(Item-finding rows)
● ● ● ● ● ● ●

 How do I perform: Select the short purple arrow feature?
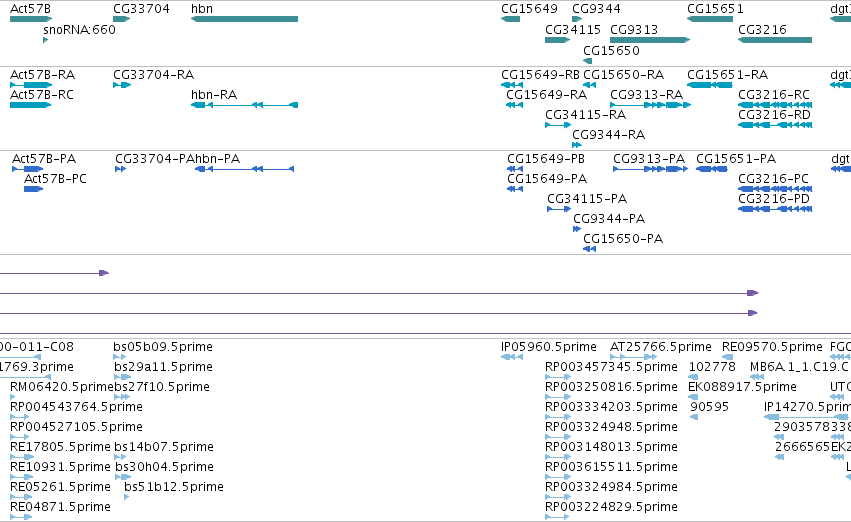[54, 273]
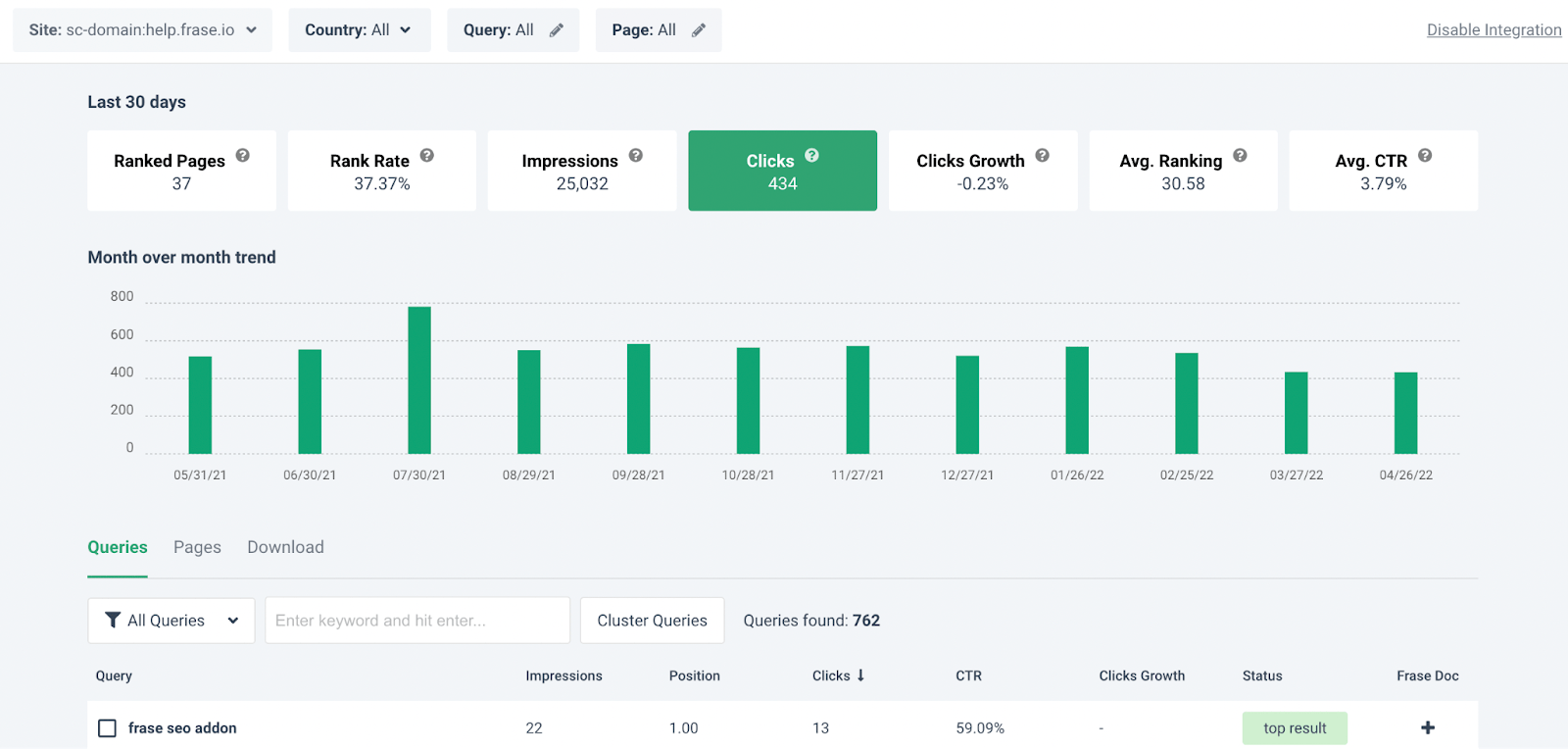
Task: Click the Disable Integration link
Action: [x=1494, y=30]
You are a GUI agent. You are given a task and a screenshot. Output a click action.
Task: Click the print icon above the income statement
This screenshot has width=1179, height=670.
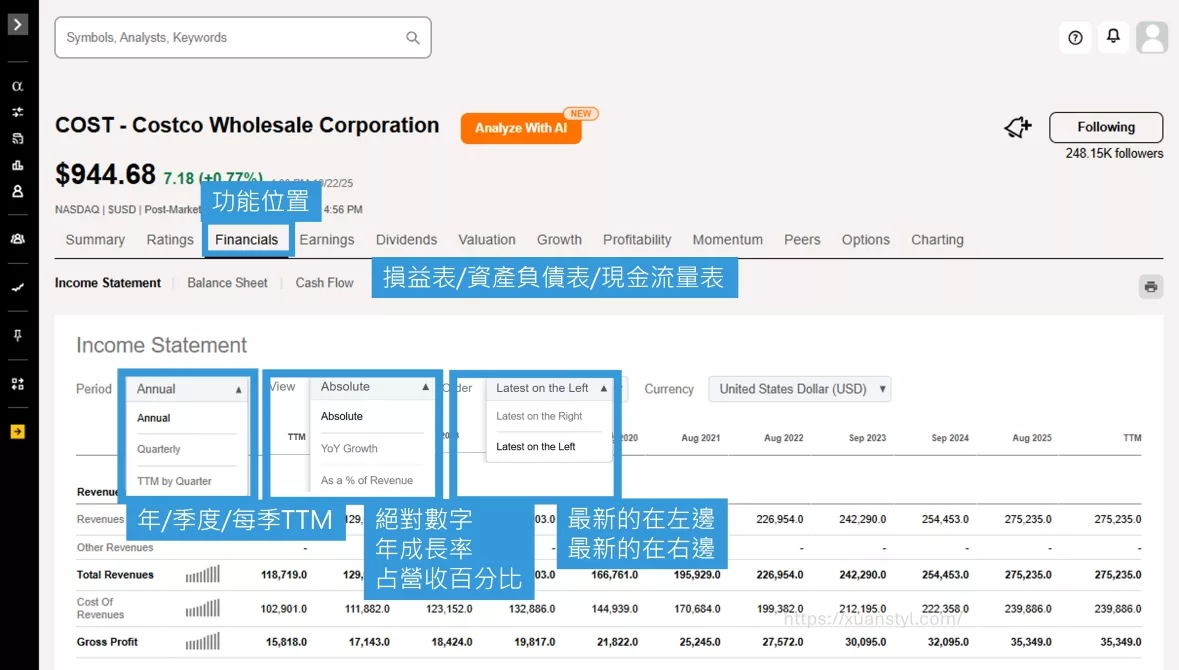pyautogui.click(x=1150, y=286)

● ● ● ● ● ● ●

--- JOB ---
Rewrite the rows above, changing every "screenshot" to "image" and leaving all other wording unchanged. Omit the pictures from your answer.

--- THE SOLUTION ---
 How do I perform: Select the short purple arrow feature?
[54, 273]
Task: Click the Disable Integration link
Action: [x=1494, y=30]
You are a GUI agent. You are given a task and a image. Output a click action.
Task: Click the print icon above the income statement
This image has width=1179, height=670.
pyautogui.click(x=1150, y=286)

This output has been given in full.